▸ GIVEN PASSAGE
########

A taxonomic study of snappers within the subfamily Lutjaninae in the tropical western Atlantic Ocean indicated that the at monotypic genera Ocyurus and Rhomboplites sit within the genus Lutjanus. Lutjanus ambiguus is considered by some authorities to most likely to be a hybrid between L. synagris and O. chrysurus, supporting the close relation between the two genera.

== Description ==
Yellowtail snapper have a distinct yellow lateral band beginning at the snout that gets wider towards the forked tail, which is completely yellow. The rest of the fish is an olive to bluish black color with yellow spots above the lateral band. The dorsal fin is yellow while the anal and pelvic fins are whitish.

The species has one dorsal fin and one anal fin, which are partially supported by bony spines. The dorsal fin consists of ten spines and between twelve and fourteen soft rays, while the anal fin has three spines and eight or nine soft rays. Scales are found on the bases of the soft portions of the dorsal and anal fins. The pectoral fin is long, and its tip reaches the level of the vent.

########

▸ EXERCISE DETAILS
Could you continue the yellowtail snapper passage, starting right after its last sentence?

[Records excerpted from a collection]

########

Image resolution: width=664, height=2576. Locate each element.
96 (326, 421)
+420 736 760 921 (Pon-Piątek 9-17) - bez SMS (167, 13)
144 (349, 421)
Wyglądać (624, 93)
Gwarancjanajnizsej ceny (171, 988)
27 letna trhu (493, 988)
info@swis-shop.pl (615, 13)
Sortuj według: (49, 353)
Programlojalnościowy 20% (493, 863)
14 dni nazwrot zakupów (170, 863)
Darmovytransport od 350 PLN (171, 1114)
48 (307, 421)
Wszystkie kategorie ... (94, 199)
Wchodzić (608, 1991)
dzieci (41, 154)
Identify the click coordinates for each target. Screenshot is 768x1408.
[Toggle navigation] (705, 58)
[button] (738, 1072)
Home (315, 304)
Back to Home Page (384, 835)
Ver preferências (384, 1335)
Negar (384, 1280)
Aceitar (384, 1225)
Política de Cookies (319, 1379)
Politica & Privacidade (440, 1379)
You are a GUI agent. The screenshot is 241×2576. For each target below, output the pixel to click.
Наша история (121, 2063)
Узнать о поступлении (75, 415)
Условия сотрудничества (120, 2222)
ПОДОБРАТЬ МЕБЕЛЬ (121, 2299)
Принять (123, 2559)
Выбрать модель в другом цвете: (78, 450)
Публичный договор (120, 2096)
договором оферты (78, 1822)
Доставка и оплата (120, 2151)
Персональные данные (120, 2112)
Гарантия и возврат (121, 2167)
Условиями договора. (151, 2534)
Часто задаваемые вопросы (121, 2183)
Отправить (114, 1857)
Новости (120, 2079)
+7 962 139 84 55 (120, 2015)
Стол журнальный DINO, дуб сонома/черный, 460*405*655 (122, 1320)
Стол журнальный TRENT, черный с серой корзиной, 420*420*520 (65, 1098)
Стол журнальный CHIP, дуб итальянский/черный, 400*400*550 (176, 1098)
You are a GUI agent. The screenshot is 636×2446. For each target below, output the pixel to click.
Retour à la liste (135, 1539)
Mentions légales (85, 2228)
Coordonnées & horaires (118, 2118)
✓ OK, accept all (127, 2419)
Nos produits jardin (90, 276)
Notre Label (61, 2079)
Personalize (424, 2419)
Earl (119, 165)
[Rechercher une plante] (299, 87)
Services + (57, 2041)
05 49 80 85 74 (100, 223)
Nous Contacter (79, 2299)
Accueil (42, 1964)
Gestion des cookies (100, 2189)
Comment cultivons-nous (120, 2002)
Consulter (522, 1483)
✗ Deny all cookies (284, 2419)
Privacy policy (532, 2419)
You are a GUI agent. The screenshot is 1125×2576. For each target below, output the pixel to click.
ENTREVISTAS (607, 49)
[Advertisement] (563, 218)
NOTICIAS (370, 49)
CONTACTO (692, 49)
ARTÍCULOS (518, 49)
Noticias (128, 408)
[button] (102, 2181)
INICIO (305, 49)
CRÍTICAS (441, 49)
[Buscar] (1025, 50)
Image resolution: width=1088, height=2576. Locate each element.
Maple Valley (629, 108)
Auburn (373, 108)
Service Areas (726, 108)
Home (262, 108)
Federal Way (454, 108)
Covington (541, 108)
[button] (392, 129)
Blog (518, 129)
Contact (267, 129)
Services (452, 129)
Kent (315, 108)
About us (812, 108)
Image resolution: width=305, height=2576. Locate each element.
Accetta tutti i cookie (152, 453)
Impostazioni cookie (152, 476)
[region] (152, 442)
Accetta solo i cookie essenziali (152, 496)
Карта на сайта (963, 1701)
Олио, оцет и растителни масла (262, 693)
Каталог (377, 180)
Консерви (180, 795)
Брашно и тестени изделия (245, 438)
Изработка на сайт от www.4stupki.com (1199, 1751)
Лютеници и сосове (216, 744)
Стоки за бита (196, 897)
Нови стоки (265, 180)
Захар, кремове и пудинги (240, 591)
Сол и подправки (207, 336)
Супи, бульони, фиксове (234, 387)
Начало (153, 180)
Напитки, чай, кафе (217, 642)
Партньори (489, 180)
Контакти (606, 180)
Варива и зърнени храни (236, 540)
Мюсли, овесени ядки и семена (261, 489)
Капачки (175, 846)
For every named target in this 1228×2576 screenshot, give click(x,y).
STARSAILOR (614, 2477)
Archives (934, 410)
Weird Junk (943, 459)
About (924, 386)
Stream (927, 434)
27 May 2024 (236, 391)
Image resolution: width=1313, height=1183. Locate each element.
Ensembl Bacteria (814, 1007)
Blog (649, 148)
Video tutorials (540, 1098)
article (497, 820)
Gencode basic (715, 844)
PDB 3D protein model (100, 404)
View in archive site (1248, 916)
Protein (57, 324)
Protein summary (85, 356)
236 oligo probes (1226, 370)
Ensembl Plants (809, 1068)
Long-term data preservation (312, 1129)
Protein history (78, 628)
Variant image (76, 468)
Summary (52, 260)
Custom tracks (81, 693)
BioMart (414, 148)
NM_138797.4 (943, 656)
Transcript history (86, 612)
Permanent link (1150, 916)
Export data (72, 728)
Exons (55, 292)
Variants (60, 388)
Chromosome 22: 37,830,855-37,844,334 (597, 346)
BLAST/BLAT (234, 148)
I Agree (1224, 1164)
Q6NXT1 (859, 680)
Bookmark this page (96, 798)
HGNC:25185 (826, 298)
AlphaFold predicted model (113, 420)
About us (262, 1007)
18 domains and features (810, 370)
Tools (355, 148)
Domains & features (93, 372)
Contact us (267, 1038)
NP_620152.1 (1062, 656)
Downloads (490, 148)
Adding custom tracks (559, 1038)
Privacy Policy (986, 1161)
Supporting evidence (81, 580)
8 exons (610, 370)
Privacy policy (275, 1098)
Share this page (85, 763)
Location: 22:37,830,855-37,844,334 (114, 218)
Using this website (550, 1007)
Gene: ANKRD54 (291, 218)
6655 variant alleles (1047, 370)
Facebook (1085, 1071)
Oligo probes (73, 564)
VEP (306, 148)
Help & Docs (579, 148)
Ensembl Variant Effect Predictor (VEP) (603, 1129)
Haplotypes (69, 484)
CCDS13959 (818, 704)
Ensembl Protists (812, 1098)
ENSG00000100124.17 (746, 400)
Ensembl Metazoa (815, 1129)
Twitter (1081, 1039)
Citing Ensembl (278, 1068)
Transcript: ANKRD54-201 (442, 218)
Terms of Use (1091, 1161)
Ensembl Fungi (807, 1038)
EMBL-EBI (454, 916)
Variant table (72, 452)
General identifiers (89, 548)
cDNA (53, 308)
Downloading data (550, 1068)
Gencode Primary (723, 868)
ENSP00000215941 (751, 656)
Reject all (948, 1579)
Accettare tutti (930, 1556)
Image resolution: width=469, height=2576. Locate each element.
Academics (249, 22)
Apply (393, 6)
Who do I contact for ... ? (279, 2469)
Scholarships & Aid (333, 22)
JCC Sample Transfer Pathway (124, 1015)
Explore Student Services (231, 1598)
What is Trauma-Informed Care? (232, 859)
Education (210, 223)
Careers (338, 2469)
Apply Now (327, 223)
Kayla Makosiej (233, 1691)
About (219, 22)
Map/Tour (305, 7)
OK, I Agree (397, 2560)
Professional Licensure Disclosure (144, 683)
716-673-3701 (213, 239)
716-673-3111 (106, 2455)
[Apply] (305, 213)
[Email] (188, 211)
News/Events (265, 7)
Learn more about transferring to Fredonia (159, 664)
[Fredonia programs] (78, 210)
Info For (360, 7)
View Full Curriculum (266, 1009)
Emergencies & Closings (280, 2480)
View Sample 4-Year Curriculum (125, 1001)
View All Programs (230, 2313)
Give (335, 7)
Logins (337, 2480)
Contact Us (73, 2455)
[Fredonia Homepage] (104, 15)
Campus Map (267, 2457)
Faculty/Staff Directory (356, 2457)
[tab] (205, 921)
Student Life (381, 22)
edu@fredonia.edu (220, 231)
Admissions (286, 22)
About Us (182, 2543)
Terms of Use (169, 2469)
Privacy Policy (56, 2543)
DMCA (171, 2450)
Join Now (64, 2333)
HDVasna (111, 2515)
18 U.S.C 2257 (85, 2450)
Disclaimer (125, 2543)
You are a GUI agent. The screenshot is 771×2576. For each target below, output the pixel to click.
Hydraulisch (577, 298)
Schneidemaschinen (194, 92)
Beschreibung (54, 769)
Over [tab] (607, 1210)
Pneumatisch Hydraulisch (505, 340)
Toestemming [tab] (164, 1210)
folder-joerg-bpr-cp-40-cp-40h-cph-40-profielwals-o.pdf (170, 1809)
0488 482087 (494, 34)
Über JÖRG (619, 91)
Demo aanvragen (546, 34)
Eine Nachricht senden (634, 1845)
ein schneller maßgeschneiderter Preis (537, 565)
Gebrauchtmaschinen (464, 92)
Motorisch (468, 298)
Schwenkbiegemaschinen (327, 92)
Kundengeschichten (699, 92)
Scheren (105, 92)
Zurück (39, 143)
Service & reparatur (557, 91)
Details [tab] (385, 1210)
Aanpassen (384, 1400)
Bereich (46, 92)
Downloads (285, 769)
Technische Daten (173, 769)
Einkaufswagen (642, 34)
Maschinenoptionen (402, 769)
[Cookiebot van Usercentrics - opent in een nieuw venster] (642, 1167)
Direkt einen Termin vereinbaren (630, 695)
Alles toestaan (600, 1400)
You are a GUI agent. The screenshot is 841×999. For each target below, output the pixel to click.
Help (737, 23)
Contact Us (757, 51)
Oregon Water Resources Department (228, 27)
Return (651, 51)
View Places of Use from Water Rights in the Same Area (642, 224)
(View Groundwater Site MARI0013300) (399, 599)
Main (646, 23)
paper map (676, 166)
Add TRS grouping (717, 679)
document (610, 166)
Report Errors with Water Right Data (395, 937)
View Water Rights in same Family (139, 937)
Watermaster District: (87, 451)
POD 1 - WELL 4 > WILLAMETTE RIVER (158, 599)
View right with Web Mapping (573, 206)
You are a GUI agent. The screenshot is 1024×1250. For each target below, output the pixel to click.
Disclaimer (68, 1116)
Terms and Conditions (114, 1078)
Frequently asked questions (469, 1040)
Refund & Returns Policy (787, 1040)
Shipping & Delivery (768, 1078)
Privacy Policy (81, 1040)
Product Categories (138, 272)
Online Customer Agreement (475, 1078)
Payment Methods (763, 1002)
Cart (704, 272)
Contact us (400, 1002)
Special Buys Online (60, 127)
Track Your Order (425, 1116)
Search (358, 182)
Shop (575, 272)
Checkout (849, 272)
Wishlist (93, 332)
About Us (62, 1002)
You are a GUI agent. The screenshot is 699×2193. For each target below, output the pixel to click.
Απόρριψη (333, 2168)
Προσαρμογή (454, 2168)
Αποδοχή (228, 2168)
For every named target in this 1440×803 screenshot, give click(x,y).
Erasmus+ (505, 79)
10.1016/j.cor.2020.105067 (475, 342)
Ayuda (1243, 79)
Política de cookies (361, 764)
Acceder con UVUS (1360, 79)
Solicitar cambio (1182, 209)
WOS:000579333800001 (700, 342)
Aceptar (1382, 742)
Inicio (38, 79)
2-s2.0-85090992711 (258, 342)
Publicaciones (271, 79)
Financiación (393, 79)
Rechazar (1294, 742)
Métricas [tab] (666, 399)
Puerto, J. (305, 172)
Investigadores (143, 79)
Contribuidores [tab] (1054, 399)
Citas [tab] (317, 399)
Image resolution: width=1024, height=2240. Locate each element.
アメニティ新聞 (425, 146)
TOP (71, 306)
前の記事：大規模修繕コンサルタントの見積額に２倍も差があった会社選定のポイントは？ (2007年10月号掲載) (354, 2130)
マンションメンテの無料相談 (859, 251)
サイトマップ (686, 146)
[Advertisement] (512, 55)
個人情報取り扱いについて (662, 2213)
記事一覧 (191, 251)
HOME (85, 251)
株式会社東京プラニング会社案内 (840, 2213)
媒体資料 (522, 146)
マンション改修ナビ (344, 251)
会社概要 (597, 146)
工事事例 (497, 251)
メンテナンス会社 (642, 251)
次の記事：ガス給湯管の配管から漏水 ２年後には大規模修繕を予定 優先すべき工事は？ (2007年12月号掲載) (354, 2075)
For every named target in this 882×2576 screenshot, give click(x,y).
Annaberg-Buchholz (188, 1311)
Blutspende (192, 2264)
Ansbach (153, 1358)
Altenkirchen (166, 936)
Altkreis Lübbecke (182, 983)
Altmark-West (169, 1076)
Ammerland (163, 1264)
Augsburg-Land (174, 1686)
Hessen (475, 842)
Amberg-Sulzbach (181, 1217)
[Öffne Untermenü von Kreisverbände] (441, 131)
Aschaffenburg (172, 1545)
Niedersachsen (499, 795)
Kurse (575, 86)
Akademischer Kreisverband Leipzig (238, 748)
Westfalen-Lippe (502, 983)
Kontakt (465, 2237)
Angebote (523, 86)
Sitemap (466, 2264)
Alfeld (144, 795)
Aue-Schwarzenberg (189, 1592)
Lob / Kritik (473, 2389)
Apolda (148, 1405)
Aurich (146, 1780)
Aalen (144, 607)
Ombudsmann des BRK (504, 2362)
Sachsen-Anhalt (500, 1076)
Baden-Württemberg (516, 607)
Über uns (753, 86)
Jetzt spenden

########

▸ WRITTEN RESPONSE
In contrast to other snapper species, the head and mouth of Ocyurus chrysurus are small and the species does not have a dark lateral spot below its dorsal fin. Like other snappers, canine teeth are present in the upper jaw of O. chrysurus. Most teeth in the upper and lower jaws are villiform, however. A distinctive characteristic is the presence of teeth on the ectopterygoid bones.

== Ecology ==
Yellowtail snapper are native to the Western Atlantic Ocean. Though their range extends as far north as Massachusetts and as far south as southeastern Brazil, the species is most common in the Bahamas, off the coast of south Florida and throughout the Caribbean.

Natural predators of adult yellowtail snapper include large fishes such as barracuda, mackerel, grouper, sharks, and even other snapper species. Yellowtails feed on shrimp, crabs, worms, and smaller fish. They spawn in groups off the edges of reefs from spring to fall, but heavily in midsummer.

== Fishing ==
Yellowtail snapper are typically caught in 30–120 ft of water on and around reefs and other structures. The most common method of catching them is with hook and line, and the use of frozen chum, typically leftover ground fish parts, to attract the fish. The chum is placed into a mesh bag or metal basket in the water, and as the chum slowly melts, small pieces of fish drift out and down towards the bottom, where the yellowtails typically feed. The chum keeps them near the boat for extended periods of time, as well.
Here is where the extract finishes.